Brought to you by TheJudge13 chronicler Carlo Carluccio
– 1958: Stirling Moss – A True Sporting Gent
“There are only three sports: bullfighting, motor racing, and mountaineering; all the rest are merely games.” – Ernest Hemingway.
There is without doubt hundreds of accounts of sporting behaviour in professional sport, events that to this day have become part of the very fabric of life. However, as the rewards increase, does a corruption of ethics and self-interest negate the very reason for sporting endeavour?
In motor-sport, we have all become accustomed to the concept of the modern ‘greats’ being ruthless and applaud them for this characteristic. Millions of words have been written about Senna’s ruthlessness and subsequently Schumacher, Alonso and Vettel.
When we glimpse back throughout Grand Prix history the assumption is that the drivers that defined the genesis of the sport were sporting giants, yet Fangio is renowned for moving teams to suit his desires of winning. Mike Hawthorn and Peter Collins had an agreement to share prize money between them that inadvertently led to Luigi Musso being killed.
Time travel back a generation or two and history shows Carraciola, Nuvolari and co. as hardened professional drivers competing for nationalistic glory and as determined as any other era.

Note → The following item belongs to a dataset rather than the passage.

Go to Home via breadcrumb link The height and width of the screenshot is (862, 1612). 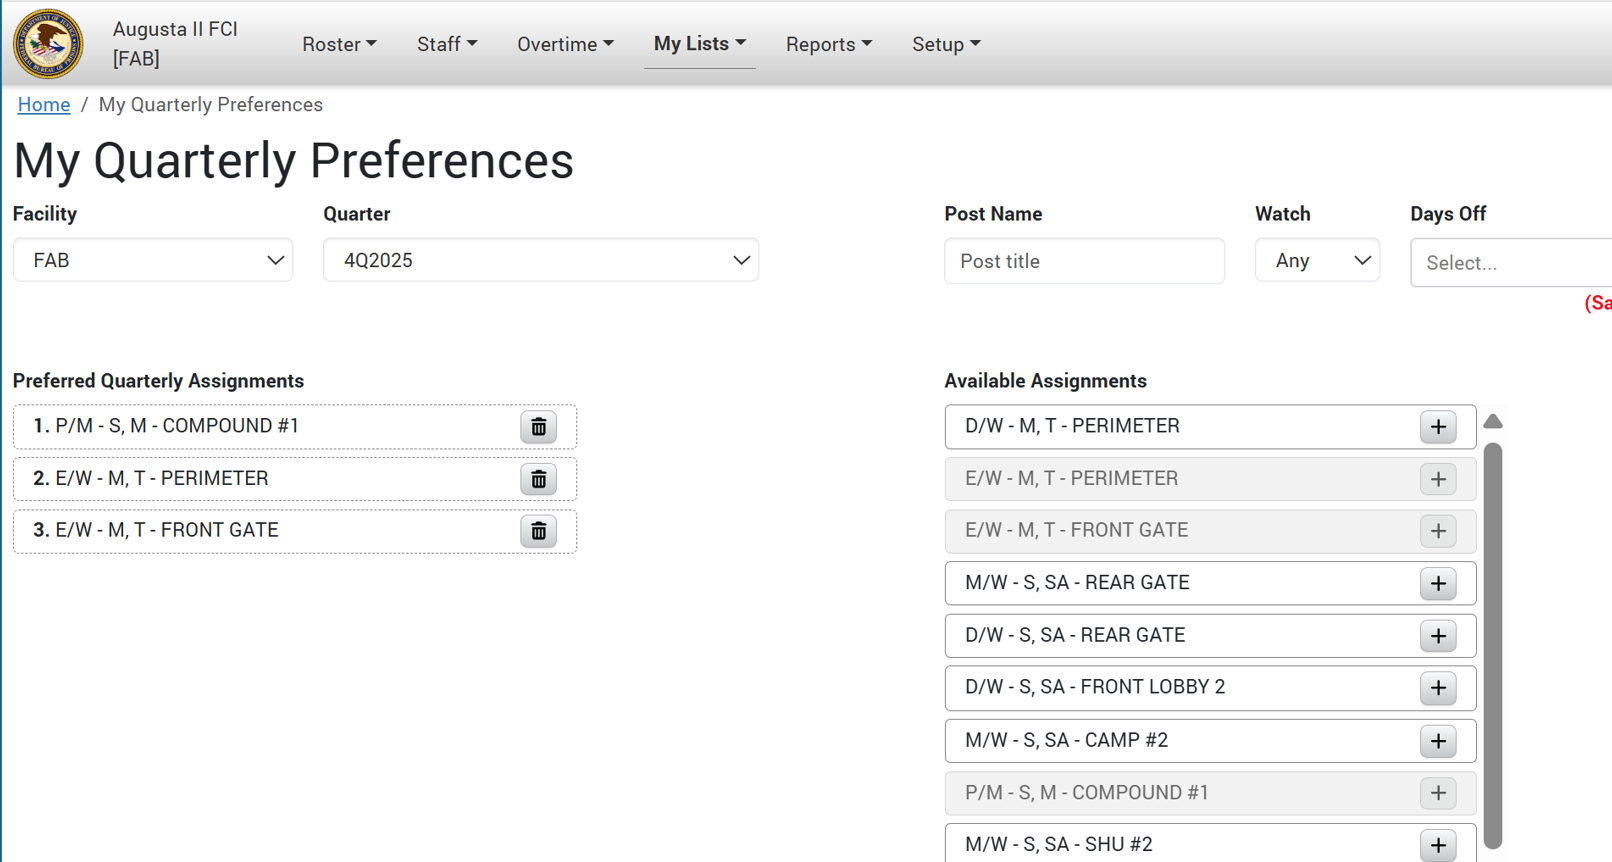pos(44,105)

All these sportsmen shared another trait, they never stopped at the scene of an accident irrespective of the gravity of the incident. Moss – “I certainly had an appreciation of the danger which to me was part of the pleasure of racing. To me now racing is – the dangers are taken away: if it’s difficult, they put in a chicane. So really now the danger is minimal – which is good, because people aren’t hurt. But for me the fact that I had danger on my shoulder made it much more exciting.”
Maybe the psyche of living through World Wars coloured their perspectives but even to this day, drivers and teams accept the risks and after an appropriate minutes silence, move on to the next event.

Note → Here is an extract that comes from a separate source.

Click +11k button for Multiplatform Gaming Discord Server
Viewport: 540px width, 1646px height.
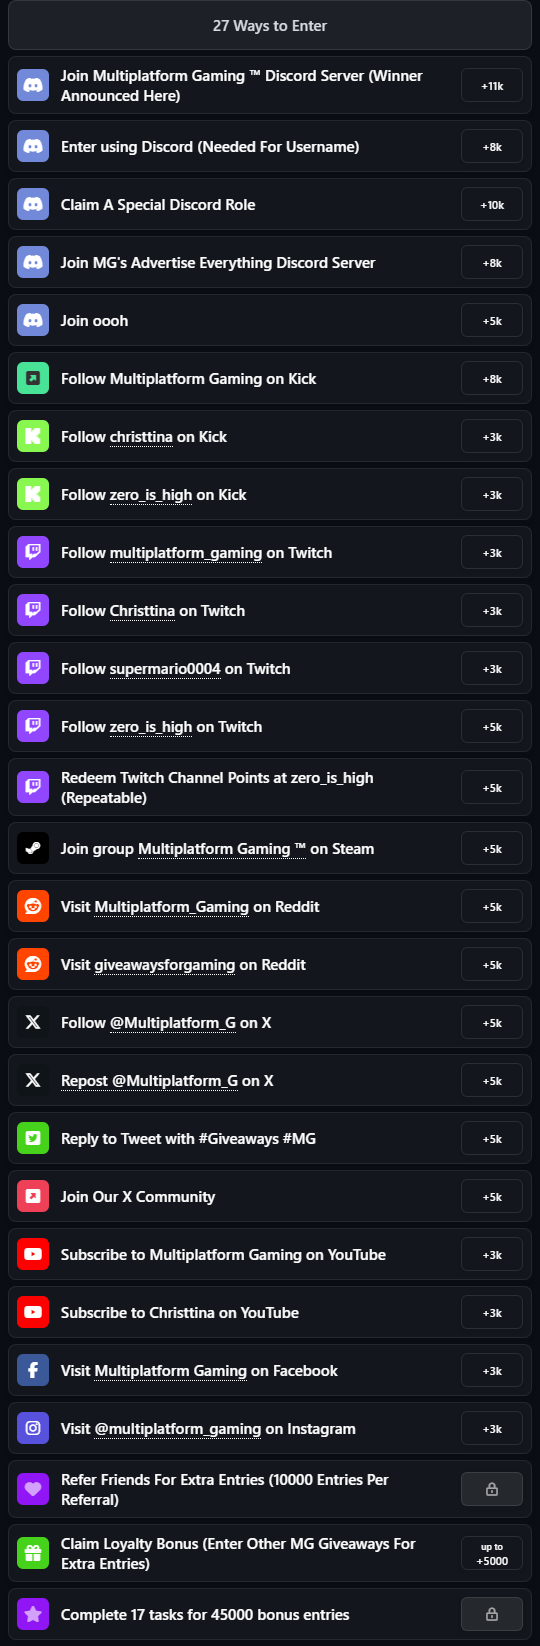pos(492,86)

Stirling Moss is a sporting legend.
In the 1958 Portugese Grand Prix, Mike Hawthorn spun and stalled on an uphill section of the track. He steered downhill against traffic and restarted the car to finish second to Moss. The stewards were going to penalise Hawthorn but Moss defended his actions saying he had reversed on the pavement.

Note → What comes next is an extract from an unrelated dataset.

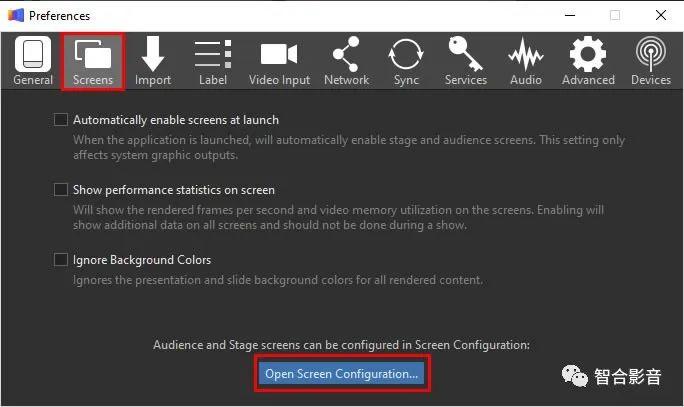Viewport: 684px width, 407px height.
Task: Open the Devices antenna icon
Action: [x=651, y=55]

In Morocco, Moss took his Vanwall to his fourth victory of 1958. To secure the World title he needed to win, set the fastest lap and required Hawthorn to finish lower than second.
At the start, Moss took the lead with Phil Hill making a great start and chasing him for the lead. On the third lap Hill ran down an escape road and had to resume the chase once more. He passed Bonnier quickly and was waved through by Hawthorn to chase after Moss. Tony Brooks in the second Vanwall passed Hawthorn in an attempt to help Moss, but Hawthorn battled with Brooks until his engine blew up.
With Hill letting Hawthorn through, Stuart Lewis Evans, the third Vanwall driver tried to close up but his engine blew up on the forty-second lap and as he careered off the circuit, the spraying oil ignited. He jumped out with his overalls alight and the flames were extinguished, but he had suffered terrible burns which he would succumb to six days later.
Moss had won by almost a minute and a half from Hawthorn and set a new lap record, but he lost the championship by a single point.
Britain celebrated it’s first World Champion driver and the inaugural Constructors Trophy with Vanwall.